Dear Deb #2 - Enabling Change
This week’s question comes from: Candace Dingman, COO, Lifepoint Business Services at Lifepoint Health:
“In Global Business Services, we often acknowledge that change management is critical—yet it is still under-funded, under-led, or treated as a communications exercise rather than a core capability. Based on your experience advising and observing GBS transformations globally, what are the three non-negotiable change management strategies leaders must execute to ensure transformation success—and where do even seasoned GBS leaders misjudge or under-invest? And how do you measure change management success beyond traditional metrics like adoption rate or training?”
Dear Candace,
I’m so very glad you asked this question—because it not only allows me to rant, it exposes one of GBS’s favorite illusions.

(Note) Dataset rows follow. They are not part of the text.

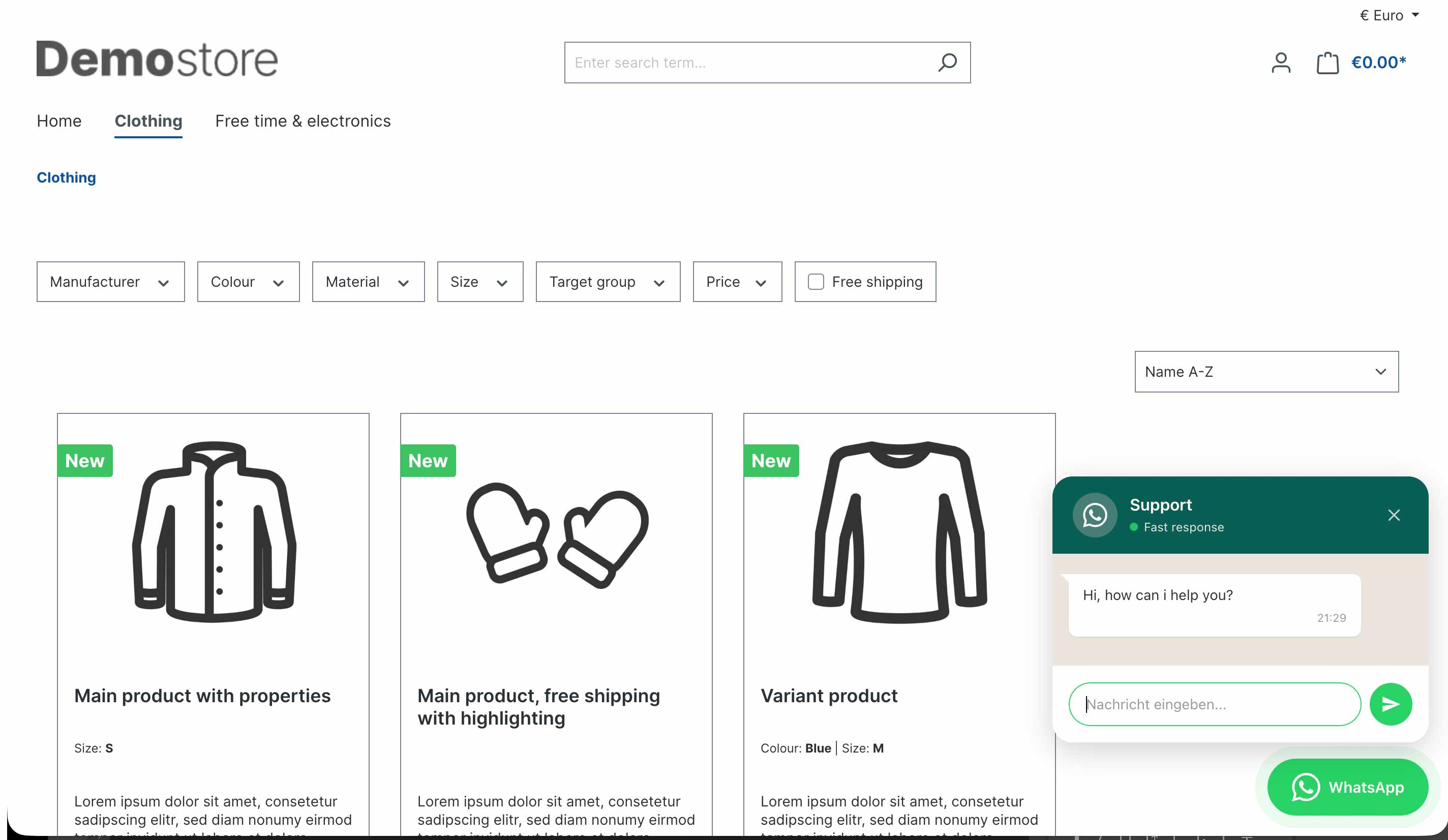Enable the Free shipping checkbox
Image resolution: width=1448 pixels, height=840 pixels.
tap(816, 282)
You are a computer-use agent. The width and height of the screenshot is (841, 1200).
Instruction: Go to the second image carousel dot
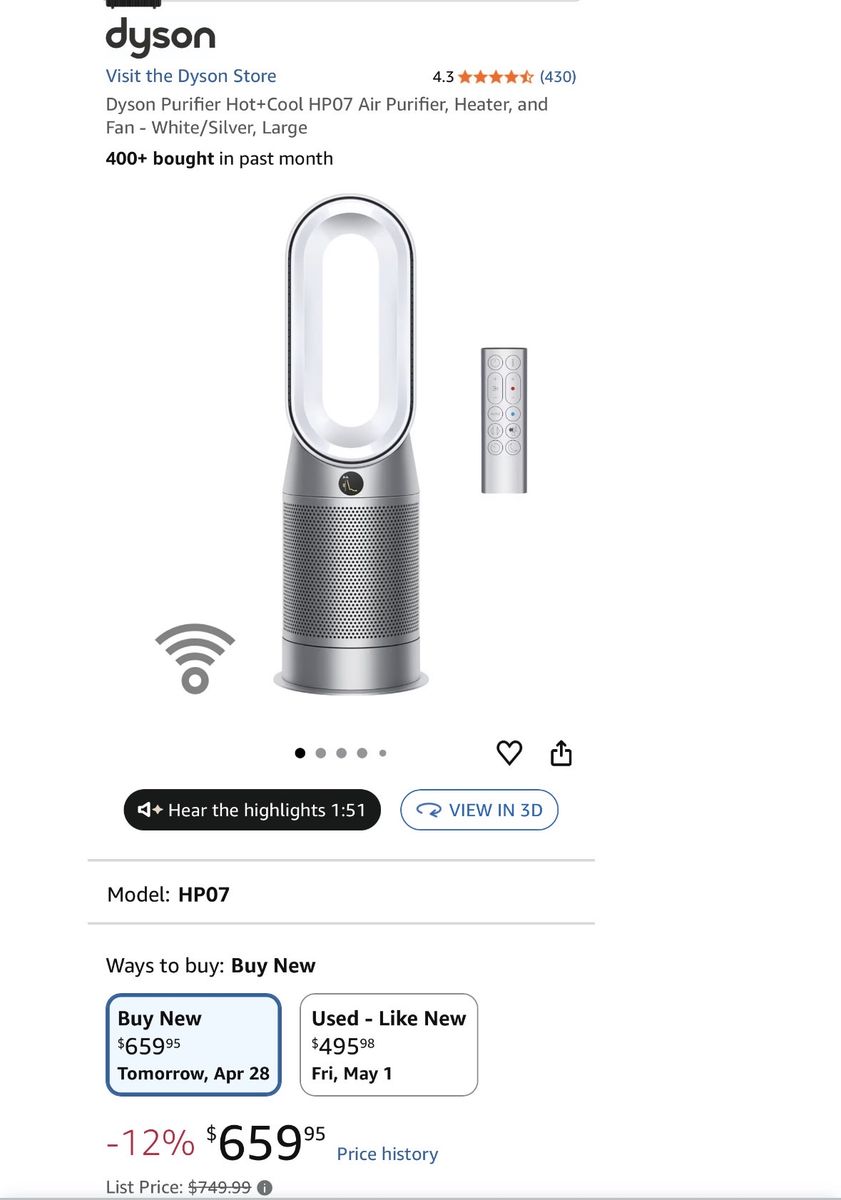point(321,753)
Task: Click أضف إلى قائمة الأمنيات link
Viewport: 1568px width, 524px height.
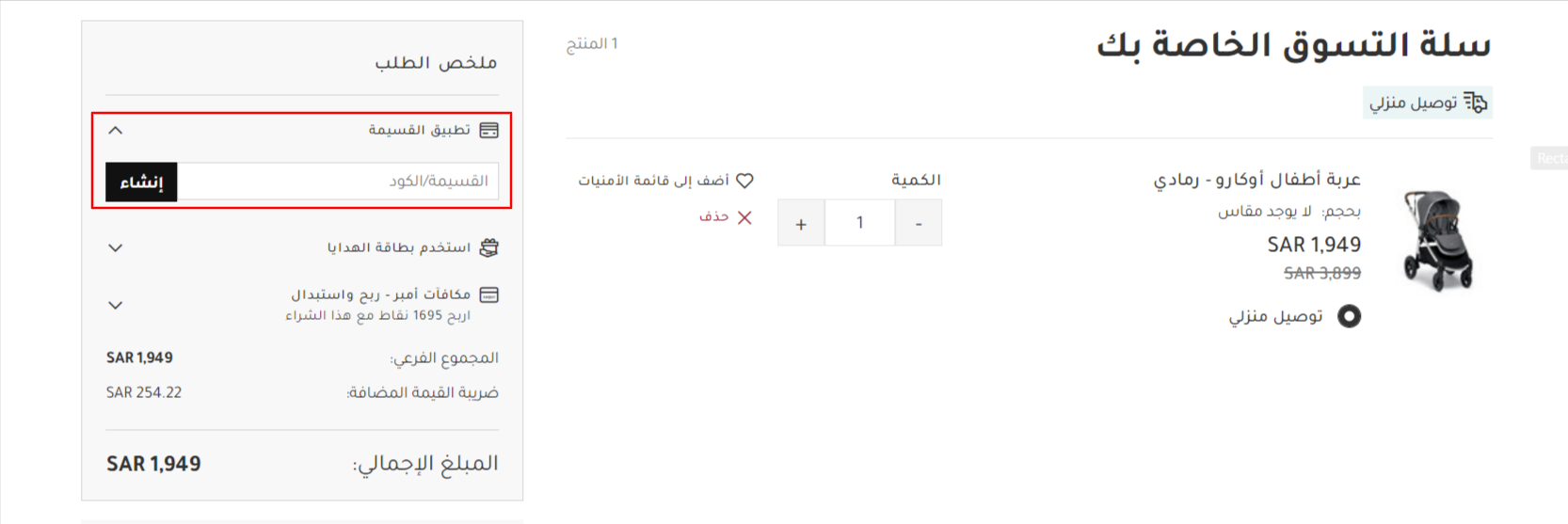Action: (x=653, y=181)
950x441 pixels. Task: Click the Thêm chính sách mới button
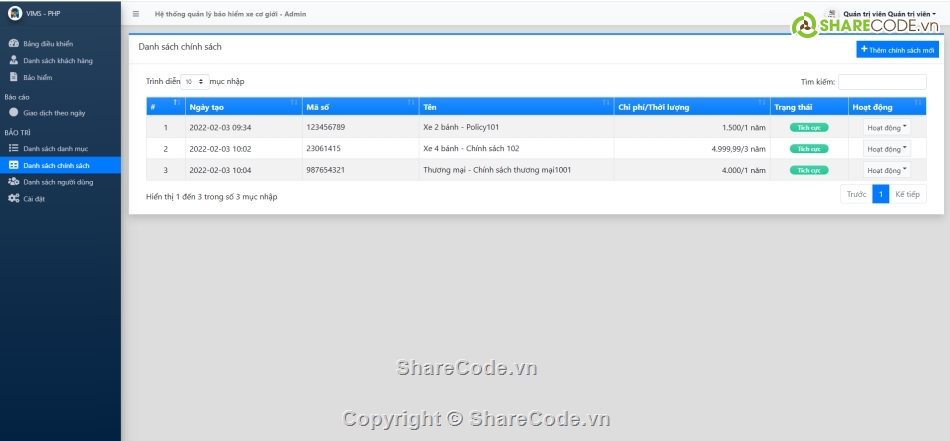(897, 49)
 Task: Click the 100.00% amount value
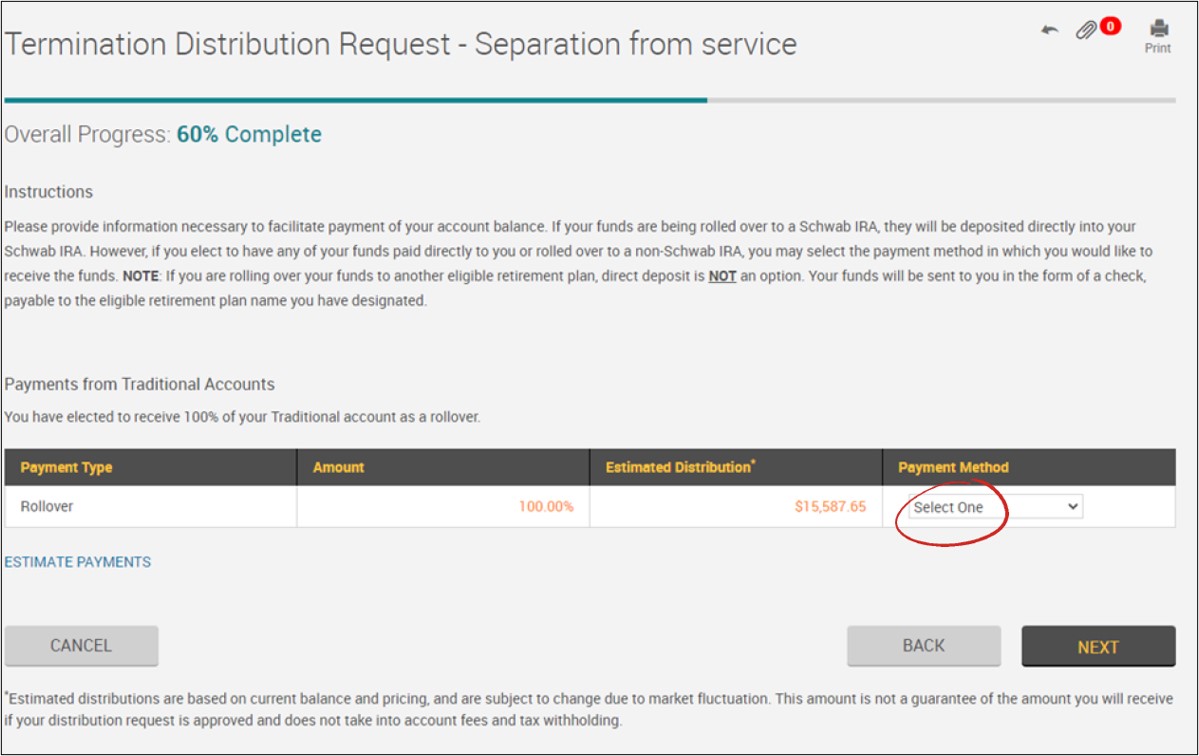[x=545, y=506]
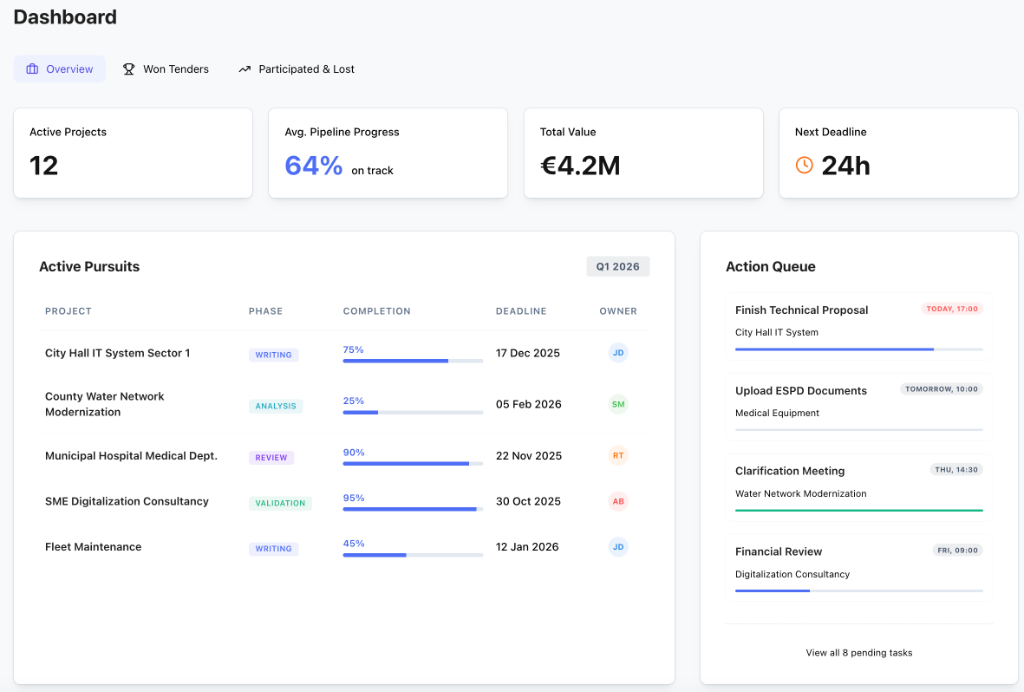
Task: Click the View all 8 pending tasks link
Action: (858, 652)
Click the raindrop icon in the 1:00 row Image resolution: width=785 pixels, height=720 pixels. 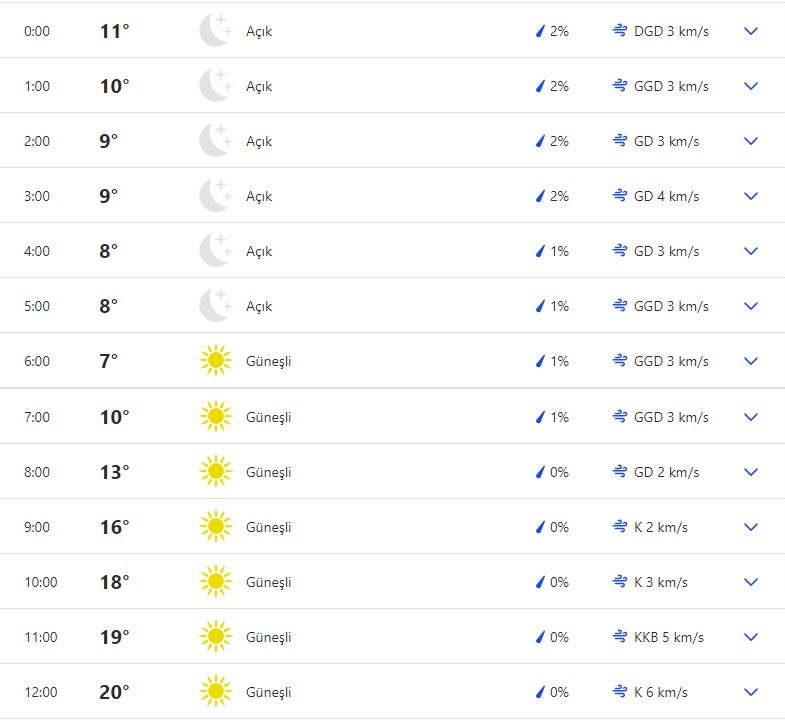[x=540, y=86]
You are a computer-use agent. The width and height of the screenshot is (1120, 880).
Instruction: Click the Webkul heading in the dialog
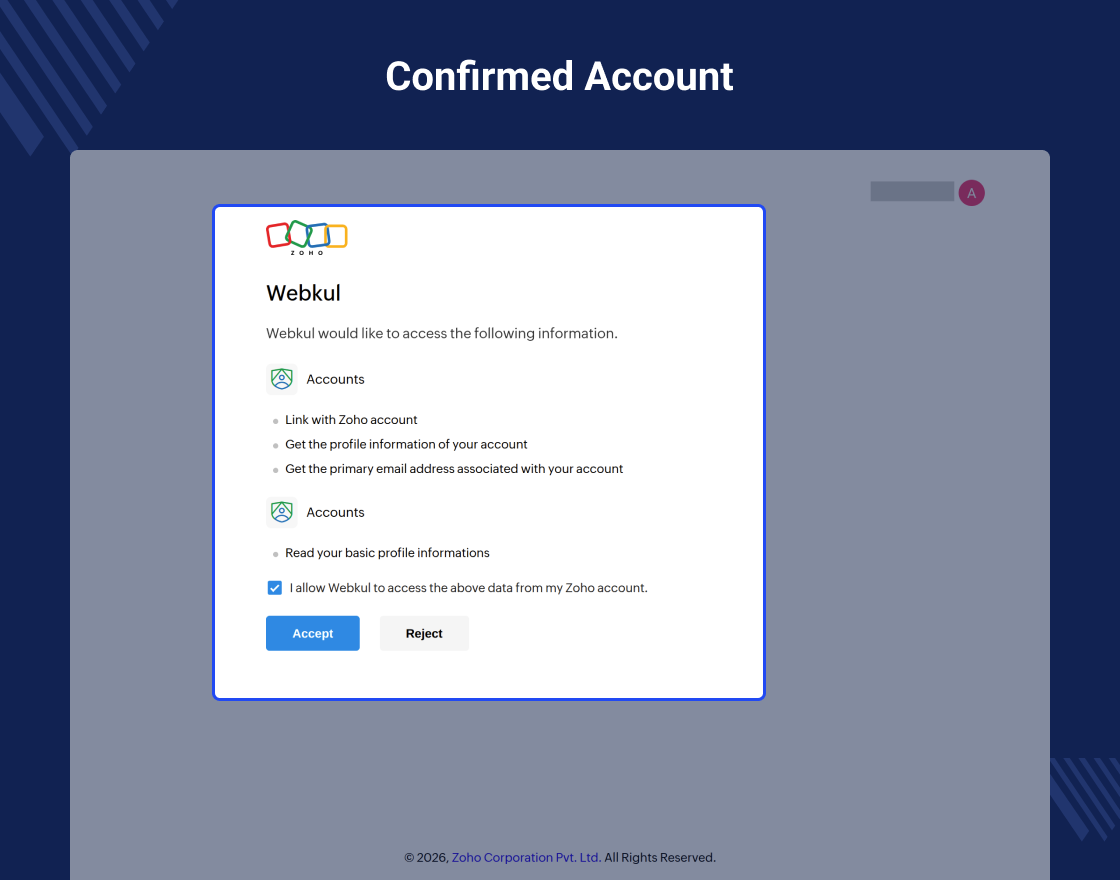click(x=304, y=293)
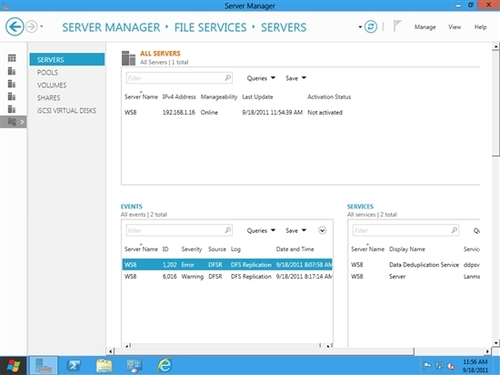Expand the Events section chevron
The image size is (500, 375).
point(322,230)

Read any treatise on GBS and the majoir failure is done to inability to manage change.
But we fund it like it’s optional, or staff it with comms ladies, or deploy as a tick-the-box.
Before anything else, let’s get one thing straight:
We don’t manage change.
We enable (stakeholders to) change.
And most GBS organizations don’t do it particularly well.
Change in GBS is still treated like a fire drill, putting out noise, helping people push new buttons, only to go back to business as usual once the alarm stops. That’s not transformation; it’s rehearsal.
This isn’t conjecture. It showed up clearly in the Everest Group Sourcing Change report: The State of Play in GBS Change Management, which I was privileged to write: change is almost universally described as “critical,” and almost universally under-designed, under-funded, and under-owned.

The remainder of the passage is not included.